During the eighteenth and nineteenth centuries the founders of papyrology built a massive archive of Egyptian papyri to support their research and teaching with original artefacts. The dispersed collections of these papyri is, to me as an Egyptian scholar of Greco-Roman Egypt, a troubled archive with a complex legacy of imperialism and colonialism. Building upon my experience over the past two decades at the leading Egyptian institution in this field i.e. Ain Shams University in Cairo and using print and digital specific samples from this archive, I will seek to explore and to illustrate some of the papyrological scholarly injustices visible in archaeology and modern academia, such as Eurocentrism, marginalization of underrepresented groups scholars and scholarship invisibility. The case of Egypt and the Egyptians in this regard is extremely illuminating and telling. Theoretically and practically, the epistemological dilemma of papyrology is too clear to be ignored. While the body of knowledge in this discipline was, and to a larger degree still is, produced by Western individuals and institutions of higher education and culture, its archive is an Egyptian archive of historical documents. National societies both sides of the globe became recently extremely critical of the contaminated body of knowledge produced in this field, of the injustices of imperialism, colonialism, nationalism and of Eurocentric narrative of the human past. The result is a fierce struggle for financial recourses and for existence, in which only individuals and institutions committed to public (and global) access to education and knowledge will survive.
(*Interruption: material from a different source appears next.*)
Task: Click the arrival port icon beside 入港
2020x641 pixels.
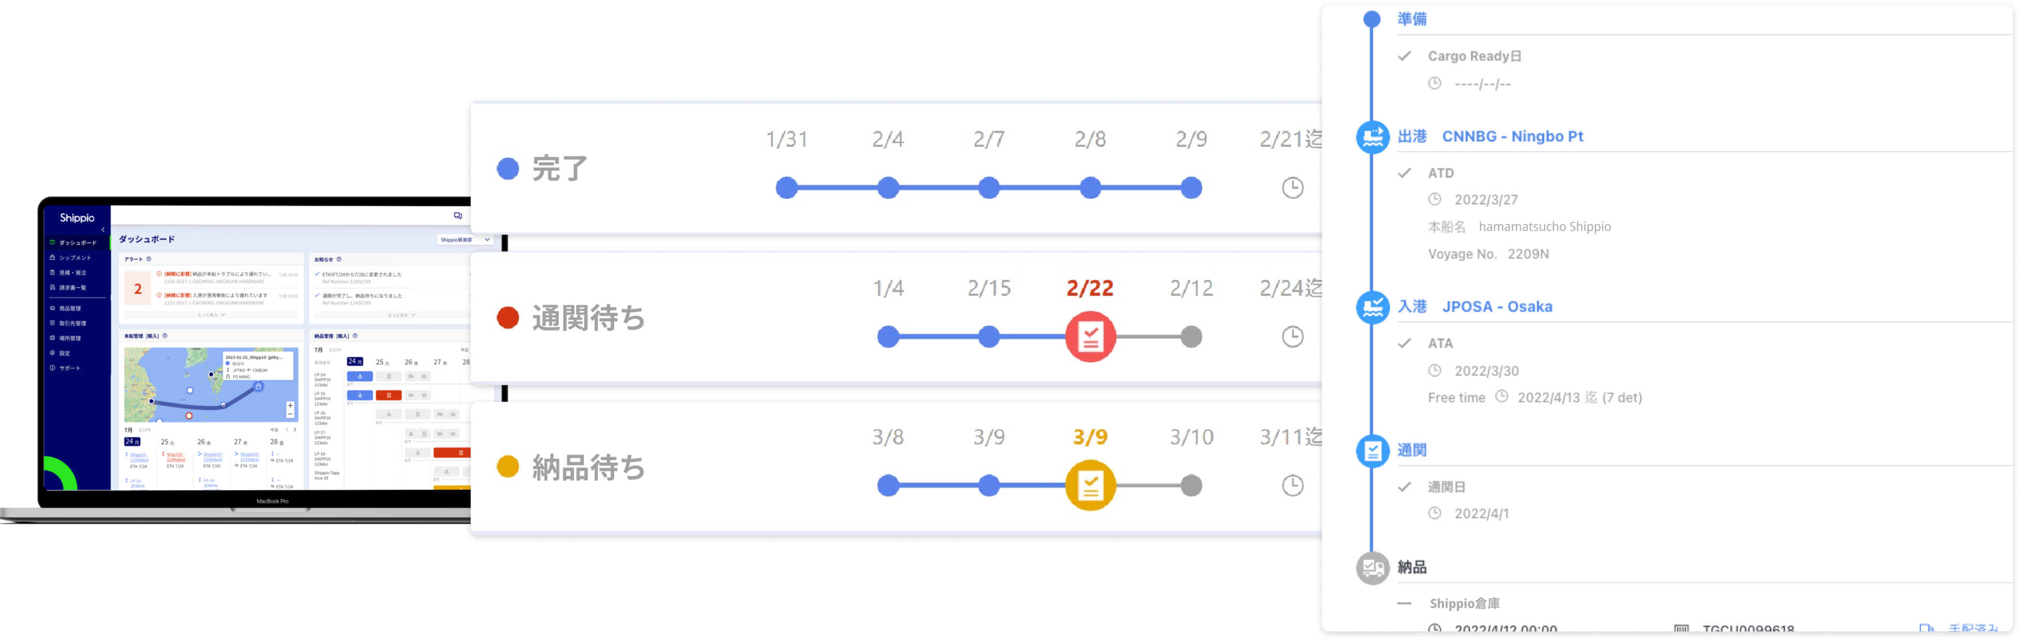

11:00 | Elizabeth Brophy, John Wiley & Sons Ltd

Thinking about Open Research: Accessibility, Transparency, and Impact

Open Access has been a key talking point in academic research for the last twenty years, but in the past 12 months has come to dominate the conversation. Despite this apparent focus, it is important to remember that many scholars are not familiar with the context of OA, and that it is only one very prominent spoke in a larger wheel that is better termed Open Science or Open Research.

Open Research is a wider concept that encompasses not only Article Publication (Open Access) but also Data, Peer Review, Collaboration, and Tools. In this talk, I propose to contextualise Open Access within Open Research and outline the developments happening now in the journal publishing landscape. I will also discuss the future development of Open Research in scholarly communications and specifically think about what this might mean for the varying disciplines within the Archaeological community.

11:20 | BREAK
11:50 | Daniel Stansbie, Cotswold Archaeology

Open access, open data, open standards (?): sharing data generated through developer funded archaeology in the United Kingdom

The last decade in British archaeology has seen an increasing overlap between developer funded and academic archaeology with the development of the so called ‘ big data’ projects, which have used huge amounts of developer funded data to develop groundbreaking new syntheses, particularly for the Roman period. It now seems to be almost universally accepted that ‘big data’ has been a good thing and that the future of developer funded data must be open access. However, behind the scenes there is still a good deal of disagreement over how this open access future is to be achieved; for example, whether through bespoke databases hosted on websites such as the ADS, or through the uploading of grey literature reports without supporting data to the websites of individual organisations. Should data standards be enforced? And if so how? Through the peer review of supporting data sets? Or should we all just learn to live with ‘characterful data’ – relying on future, yet to be realized machine learning algorithms to make our data sets talk to each other? This paper will explore some of these issues using a ‘big data’ case study developed as part of the English Landscapes and Identities Project and comparing this to the speaker’s experience of generating data within a large developer funded commercial practice.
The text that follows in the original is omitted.